Archive for março 31st, 2009

iPhone: mocinho ou vilão?

Ninguém questiona que o iPhone revolucionou a telefonia móvel. Da interface dos aparelhos ao incrível aumento no trânsito de dados, o celular lançado em por Steve Jobs criou novos parâmetros para o negócio e virou referência singular. Mas esse excesso de influência é positivo para o mercado? Durante apresentações e debates do Mobile Marketing Fórum (MMF), realizado em São Paulo, alguns convidados defenderam que a busca pela excelência do padrão iPhone atrapalha a transformação dos celulares em um meio de massa para os anunciantes.

Para Eddie Callaghan, da Jinny Software, é preciso olhar além do hype do iPhone na hora de criar aplicativos, promoções ou anúncios para aparelhos móveis. “Temos 4 bilhões de celulares no mundo, e apenas 17 milhões de iPhones. A verdade é que o acesso a internet por celulares continua muito baixo no mundo”, afirmou. Para ele, quanto mais avançada a tecnologia maior a restrição de acesso. “Um anúncio não deve ser desprezado porque parece simples demais ou entediante. Dependendo do seu público alvo, pode ser a maneira correta de enviar a sua mensagem.”

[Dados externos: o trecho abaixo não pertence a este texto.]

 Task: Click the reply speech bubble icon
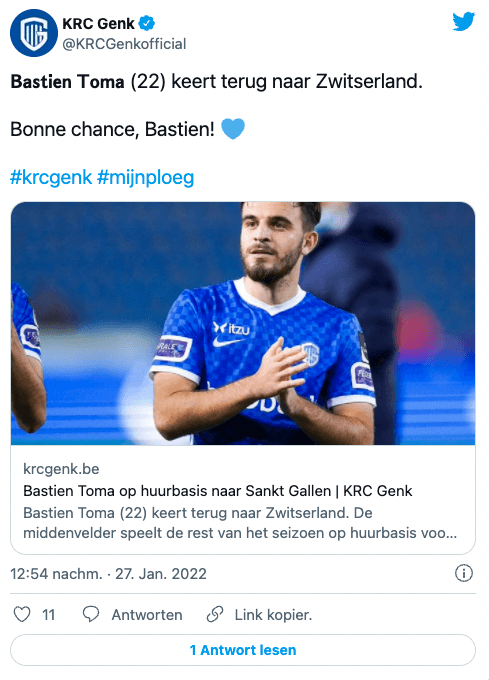91,615

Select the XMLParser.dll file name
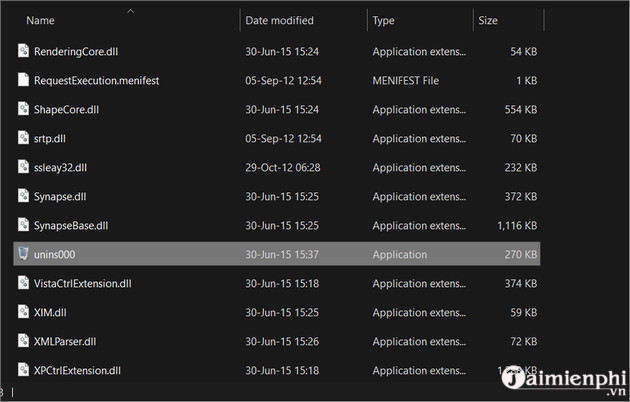tap(65, 342)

Fernanda Magalhães, gerente do Mobext, disse que uma das premissas da empresa para o mercado móvel é a abrangência da maior quantidade possível de aparelhos. “Nas nossas iniciativas em mobile, a taxa de click do usuário de aparelhos slim é muito maior do que a de usuários de iPhone ou smartphones”, revelou. Samantha Jones, coordenadora de negócios do UOL, já havia demonstrado resultados parecidos em sua apresentação, a primeira deste último dia do MMF.

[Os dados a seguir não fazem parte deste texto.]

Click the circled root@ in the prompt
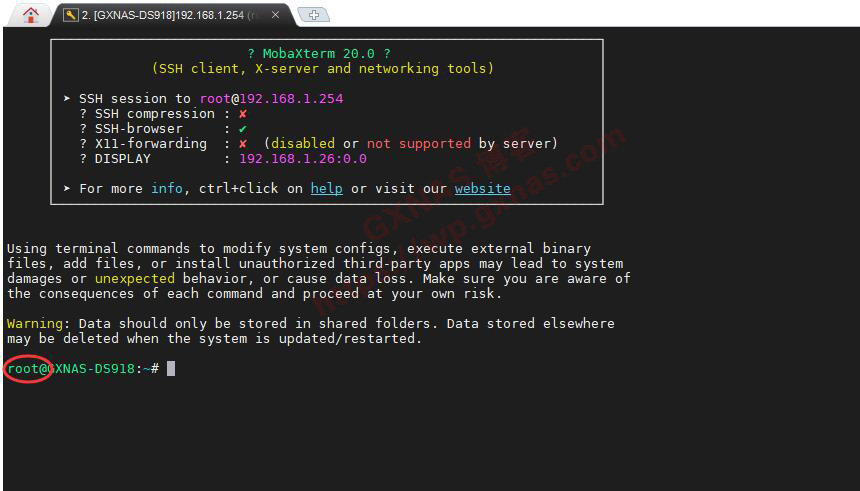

Do lado do iPhone, Ado Fonseca, CEO da Mobimarket, e Elisa Calvo, do Terra, reafirmaram que o foco principal das ações de suas companhias no mercado de celulares continuará sendo os usuários do aparelho da Apple e dos smartphones. “O iPhone é uma revolução, sim. Nosso foco é no mercado A-B. E esse mercado vai ser touch”, afirmou Elisa, em uma referência à interface do iPhone. “Esse é um mercado de inovações. Temos sempre que pensar no próximo passo, achar uma solução que possa causar impacto”, concordou Fonseca.